▶ Exercise
Take the listing below and print exactly the lines starting at the line containing "Open our guidelines for Page names link" and ending at the line containing "This screenshot has width=685, height=523.", both ends included, and no others.

▶ Records shown
┄┄┄┄┄┄
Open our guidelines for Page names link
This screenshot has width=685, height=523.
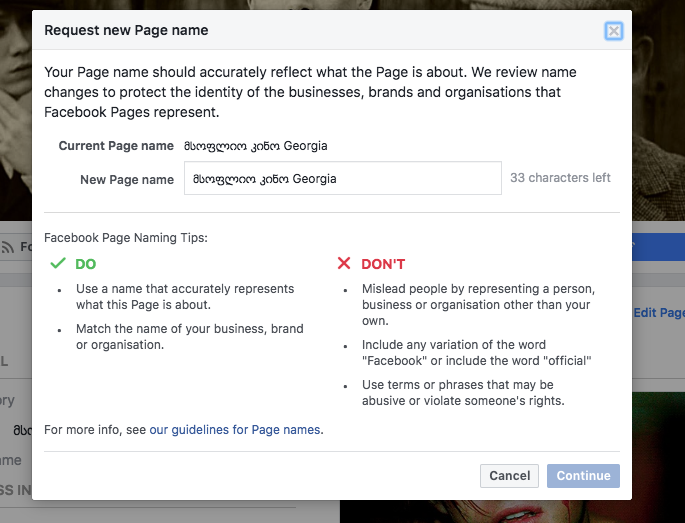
┄┄┄┄┄┄
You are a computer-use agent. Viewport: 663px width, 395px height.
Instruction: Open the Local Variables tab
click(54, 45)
┄┄┄┄┄┄
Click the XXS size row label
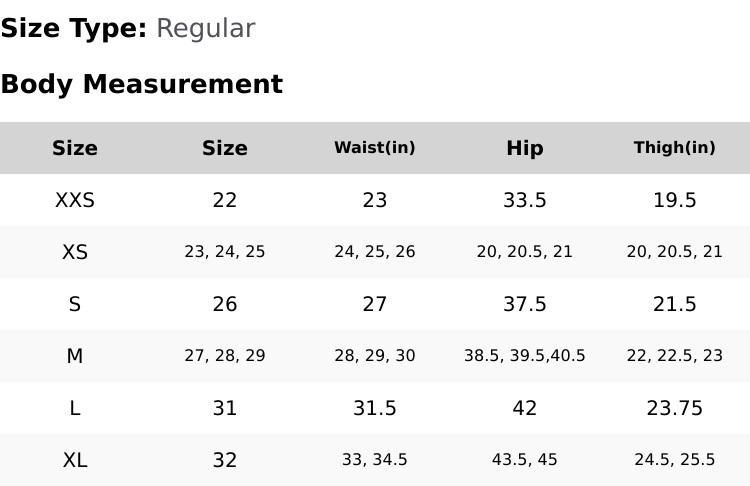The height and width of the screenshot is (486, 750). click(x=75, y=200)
┄┄┄┄┄┄
▶ Output of the task
Open our guidelines for Page names link
This screenshot has width=685, height=523.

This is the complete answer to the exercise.